The toll of lactivist ideology is only just being appreciated because pediatricians became horrified by its harmful effects. The highest quality studies — studies that DO correct for confounding variables — have found that most of the purported benefits of breastfeeding are illusory.

The 2018 paper Is the “breast is best” mantra an oversimplification? summarizes the evidence that the benefits have been overstated and the risks ignored.

The evidence for infant breastfeeding status and its association with health outcomes faces significant limitations; the great majority of those limitations tend to overestimate the benefits of breastfeeding. Nearly all evidence is based on observational studies, in which causality cannot be determined and self-selection bias, recall bias, and residual confounding limit the value or strength of the findings.

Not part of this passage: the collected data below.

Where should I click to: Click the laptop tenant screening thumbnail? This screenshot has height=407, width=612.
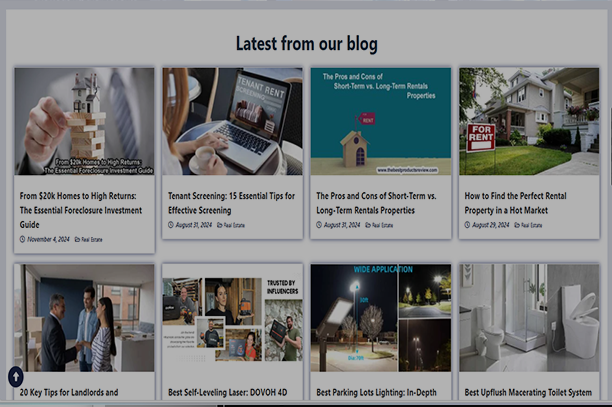click(232, 121)
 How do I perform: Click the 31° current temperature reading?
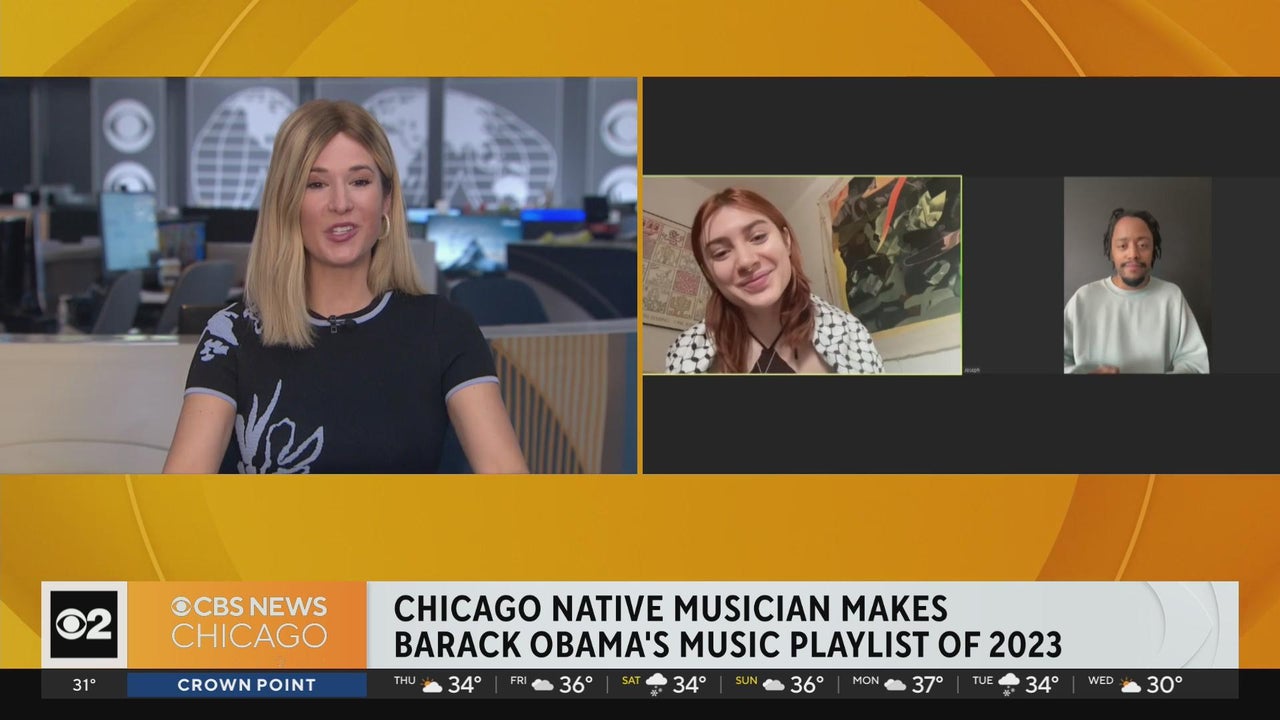tap(84, 685)
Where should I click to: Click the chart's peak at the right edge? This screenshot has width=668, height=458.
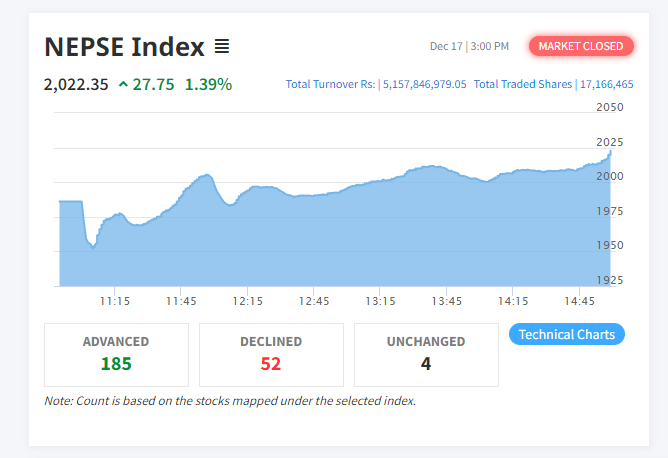point(610,152)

And aggressive breastfeeding promotion has very real harms:

…[E]xclusive breastfeeding at discharge from the hospital is likely the single greatest risk factor for hospital readmission in newborns. Term infants who are exclusively breastfed are more likely to be hospitalized compared to formula-fed or mixed-fed infants, due to hyperbilirubinemia, dehydration, hyper- natremia, and weight loss (number needed to harm (NNH)=71). For weight loss >10% of birth weight with or without hospitalization, the NNH for breastfed infants is 13.

Throughout the relentless promotion of natural childbirth and breastfeeding ideologies as science, its advocates have demonstrated a curious lack of concern for the impact of these ideologies on women themselves. We are in the midst of what feels like an epidemic of postpartum depression and anxiety and not only do childbirth and breastfeeding ideologues fail to question their own role in promoting women’s distress, they insist on doubling down on the very tactics that women often identify as the source of their distress — shame and humiliation at not having an unmedicated vaginal birth and struggles to breastfeed.

All providers have an ethical obligation to provide women with informed consent and informed consent can only be given when women have access to ACCURATE scientific evidence, risks as well as benefits; ideology is not a substitute.

All providers have an ethical obligation to RESPECT the choices of informed mothers; it is paternalism to imagine that providers know better than women what is best for themselves. Claims — beloved of natural childbirth and breastfeeding ideologues — that women need more “education” and “support” to make the decisions that providers favor is just another form of paternalism.

Most importantly, natural childbirth and breastfeeding advocates must start taking women’s MENTAL HEALTH into account in their calculations about risks and benefits.

Natural childbirth and breastfeeding advocates have been proven wrong over and over and over again. Countless women have been harmed as a result. On this Mother’s Day, ideologues owe them an apology.